▼▼▼

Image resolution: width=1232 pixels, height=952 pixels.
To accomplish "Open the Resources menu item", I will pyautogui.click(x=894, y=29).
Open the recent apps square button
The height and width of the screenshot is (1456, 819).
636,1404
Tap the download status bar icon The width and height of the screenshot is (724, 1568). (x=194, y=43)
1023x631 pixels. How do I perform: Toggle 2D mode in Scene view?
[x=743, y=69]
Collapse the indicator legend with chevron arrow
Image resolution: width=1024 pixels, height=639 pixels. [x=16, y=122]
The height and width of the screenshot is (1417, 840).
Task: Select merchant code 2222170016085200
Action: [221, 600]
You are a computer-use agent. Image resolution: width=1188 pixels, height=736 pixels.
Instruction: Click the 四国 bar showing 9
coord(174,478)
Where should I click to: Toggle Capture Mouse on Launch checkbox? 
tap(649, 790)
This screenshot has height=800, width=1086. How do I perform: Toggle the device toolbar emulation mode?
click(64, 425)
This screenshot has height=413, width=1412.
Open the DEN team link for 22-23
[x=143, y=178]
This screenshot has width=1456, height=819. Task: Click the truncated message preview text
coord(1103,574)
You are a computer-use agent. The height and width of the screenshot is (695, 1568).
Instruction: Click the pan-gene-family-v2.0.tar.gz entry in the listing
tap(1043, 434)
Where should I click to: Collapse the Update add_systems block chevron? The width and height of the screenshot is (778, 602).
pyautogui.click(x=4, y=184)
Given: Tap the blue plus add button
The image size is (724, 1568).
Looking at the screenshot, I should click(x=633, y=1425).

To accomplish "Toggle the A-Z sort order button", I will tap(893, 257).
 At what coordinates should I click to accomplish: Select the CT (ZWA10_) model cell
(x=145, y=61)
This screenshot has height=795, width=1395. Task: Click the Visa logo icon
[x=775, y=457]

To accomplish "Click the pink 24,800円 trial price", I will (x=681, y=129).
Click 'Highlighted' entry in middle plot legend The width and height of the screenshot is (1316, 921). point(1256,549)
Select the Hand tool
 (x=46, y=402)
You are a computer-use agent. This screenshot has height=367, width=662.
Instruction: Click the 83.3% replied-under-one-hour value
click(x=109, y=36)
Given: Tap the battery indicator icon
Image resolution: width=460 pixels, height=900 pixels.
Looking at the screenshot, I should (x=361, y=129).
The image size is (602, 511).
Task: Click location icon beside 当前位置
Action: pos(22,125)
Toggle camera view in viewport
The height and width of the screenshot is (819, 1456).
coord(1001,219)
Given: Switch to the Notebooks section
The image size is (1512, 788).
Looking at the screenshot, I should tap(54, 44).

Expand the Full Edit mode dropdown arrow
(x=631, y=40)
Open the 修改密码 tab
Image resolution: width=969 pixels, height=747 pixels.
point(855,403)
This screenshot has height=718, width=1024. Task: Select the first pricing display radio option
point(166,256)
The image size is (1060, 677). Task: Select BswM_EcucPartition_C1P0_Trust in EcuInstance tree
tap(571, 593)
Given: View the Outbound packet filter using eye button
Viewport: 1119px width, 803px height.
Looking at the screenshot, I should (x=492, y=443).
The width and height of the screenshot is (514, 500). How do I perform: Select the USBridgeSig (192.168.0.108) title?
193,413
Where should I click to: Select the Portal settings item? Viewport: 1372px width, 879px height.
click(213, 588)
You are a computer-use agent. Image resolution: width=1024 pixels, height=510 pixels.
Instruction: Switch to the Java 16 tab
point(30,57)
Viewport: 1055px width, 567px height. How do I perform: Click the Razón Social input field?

▲▲▲

WHAT TO WORK ON:
Convert the records in the stretch from the line containing "Expand the Full Edit mode dropdown arrow" through the line containing "Looking at the screenshot, I should (x=492, y=443)." into a two-column CSV with the headers input and output. Give one row per record, with each field in double quotes and every line break within a field replaced by a space.

RESPONSE:
input,output
"Expand the Full Edit mode dropdown arrow","(x=631, y=40)"
"Open the 修改密码 tab Image resolution: width=969 pixels, height=747 pixels.","point(855,403)"
"This screenshot has height=718, width=1024. Task: Select the first pricing display radio option","point(166,256)"
"The image size is (1060, 677). Task: Select BswM_EcucPartition_C1P0_Trust in EcuInstance tree","tap(571, 593)"
"Given: View the Outbound packet filter using eye button Viewport: 1119px width, 803px height.","Looking at the screenshot, I should (x=492, y=443)."